▸ Trecho dado
------------------------------------------------

Ao lado desses, é possível identificar ainda os chamados cultismos ou eruditismos, introduzidos por via escrita – razão pela qual também são chamados de termos literários – depois que certas mudanças fonéticas não mais ocorriam. É fato conhecido que as leis fonéticas têm uma duração limitada no tempo, apresentando um período específico de atuação. Nesse sentido, é comum que essas palavras apresentem seqüências fonológicas e grupos consonantais evitados pela história do português, tendo havido “apenas a adaptação da parte final aos modelos mórficos portugueses [gênero, número e pessoa] e uma ou outra alteração para evitar grupos anômalos de fonemas (...)” – Câmara Jr. (1991:eruditos).
A absorção desses cultismos foi particularmente significativa durante o Renascimento, mas não se limitou a esse período. Como lembra Coutinho (1976:200), “as traduções de obras, sobretudo latinas, contribuíram para a existência de um grande número de palavras cultas, no nosso vocabulário”.
Em português, alguns adjetivos eruditos relacionam-se a substantivos populares, como nos casos de água / aquoso, céu / celeste ou celestial, dor / doloroso, fogo / ígneo, ilha / insular, lei / legislativo ou legal, luz / lúcido, mês / mensal, neve / nívio, olho / ocular, ouro / áureo, paz / pacífico, povo / popular, touro / taurino e vida / vitalício, enquanto certos superlativos eruditos derivam-se de adjetivos populares, por exemplo, crudelíssimo / cruel, fidelíssimo / fiel, paupérrimo / pobre.

------------------------------------------------

▸ Dados
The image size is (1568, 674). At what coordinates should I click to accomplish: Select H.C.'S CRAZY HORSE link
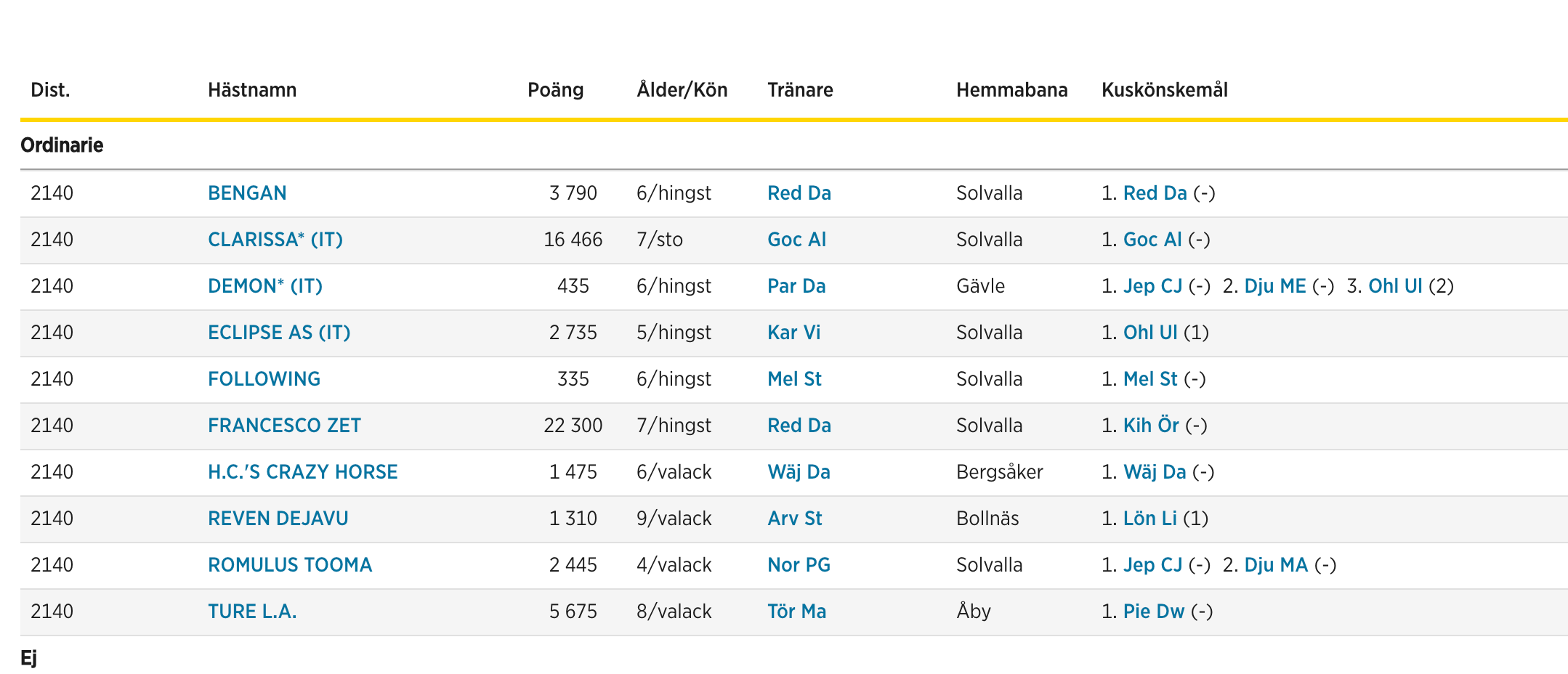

------------------------------------------------

▸ Tarefa pedida A
Resuma o parágrafo do trecho sobre cultismos que começa com “A absorção desses cultismos”, mantendo os fatos principais.
▸ Tarefa pedida B
Transcreva, do trecho sobre cultismos, a parte que começa com “A absorção desses” e segue até “paupérrimo / pobre.”, inclusive.
Responda usando só o trecho.

▸ Resposta certa A
Os cultismos entraram no português principalmente no Renascimento, mas também em outras épocas. Segundo Coutinho (1976:200), as traduções de obras, sobretudo latinas, trouxeram muitas palavras cultas ao nosso vocabulário.

▸ Resposta certa B
A absorção desses cultismos foi particularmente significativa durante o Renascimento, mas não se limitou a esse período. Como lembra Coutinho (1976:200), “as traduções de obras, sobretudo latinas, contribuíram para a existência de um grande número de palavras cultas, no nosso vocabulário”.
Em português, alguns adjetivos eruditos relacionam-se a substantivos populares, como nos casos de água / aquoso, céu / celeste ou celestial, dor / doloroso, fogo / ígneo, ilha / insular, lei / legislativo ou legal, luz / lúcido, mês / mensal, neve / nívio, olho / ocular, ouro / áureo, paz / pacífico, povo / popular, touro / taurino e vida / vitalício, enquanto certos superlativos eruditos derivam-se de adjetivos populares, por exemplo, crudelíssimo / cruel, fidelíssimo / fiel, paupérrimo / pobre.